Purpose:: : To compare visual acuity (VA) results obtained with the Lea Symbols logMAR distance VA chart and the ETDRS logMAR distance VA chart in kindergarten and 1st grade children who are members of a Native American Tribe with a high prevalence of astigmatism.

Methods:: Subjects were 216 children 5.4-9.2 years of age who attended kindergarten or 1st grade on the Tohono O’odham Reservation during the 2005/06 school year. Based on cycloplegic refraction 115 children (53.2%) had astigmatism ≥ 1.00 D (cylinder range: 0.00 to 6.75 D). While wearing spectacles containing best correction, each child had right eye VA tested with the Lea Symbols chart at 3 m and with the ETDRS chart at 4 m. VA was scored as the smallest optotype size at which the child correctly identified, by naming or matching to symbols or letters on a lap card, at least 3 out of a maximum of 5 optotypes. VA results were converted to logMAR values prior to analyses.

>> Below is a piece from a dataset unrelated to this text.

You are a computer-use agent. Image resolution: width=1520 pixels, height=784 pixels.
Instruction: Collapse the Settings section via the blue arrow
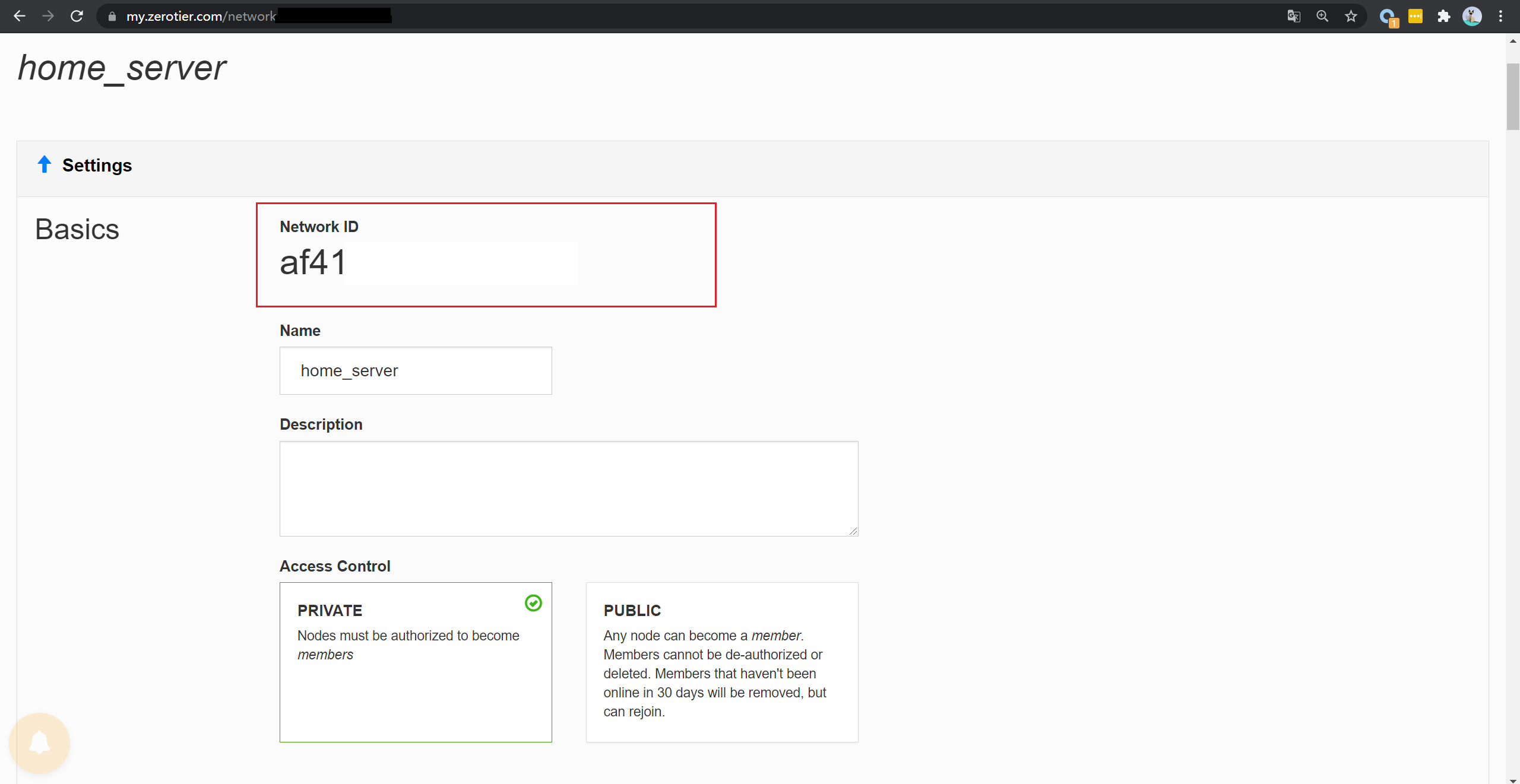45,164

Results:: Correlation between Lea Symbols VA and ETDRS VA was 0.78 (p<0.001), with Lea Symbols scores ranging from 20/10 to 20/100, and ETDRS scores ranging from 20/12 to 20/100. Mean Lea Symbols VA (0.16 logMAR [20/29], SD 0.17) was approximately one-half line better than mean ETDRS VA (0.20 logMAR [20/32], SD 0.18) (t(215)=5.86, p<0.001). Difference between Lea Symbols and ETDRS VA was correlated with ETDRS VA results (r=0.37, p<0.001), with an average difference of 0.03 (1.5 letters) for acuity scores of 20/40 or better, increasing to a difference of 0.14 (1.5 lines or 7 letters) for acuity scores worse than 20/40.

Conclusions:: In this population of young children, in whom the primary source of reduced best-corrected VA is astigmatism-related amblyopia, VA measured with the Lea Symbols chart was, on average, one-half line better than VA measured with an ETDRS chart. It is not likely that this difference is due to a simple factor such as difference in test distance (3m vs 4 m), differences in the height or width of equivalent optotypes on the two charts, or differences in the number of optotypes used on the two charts (4 vs 10 optotypes), because the VA difference between tests varied as a function of VA level. Thus, for children with near-normal VA, the Lea Symbols test provides a good estimate of ETDRS VA. However, in children with mild to moderate astigmatism-related amblyopia, the Lea Symbols test overestimates ETDRS VA by an average of 1.5 lines.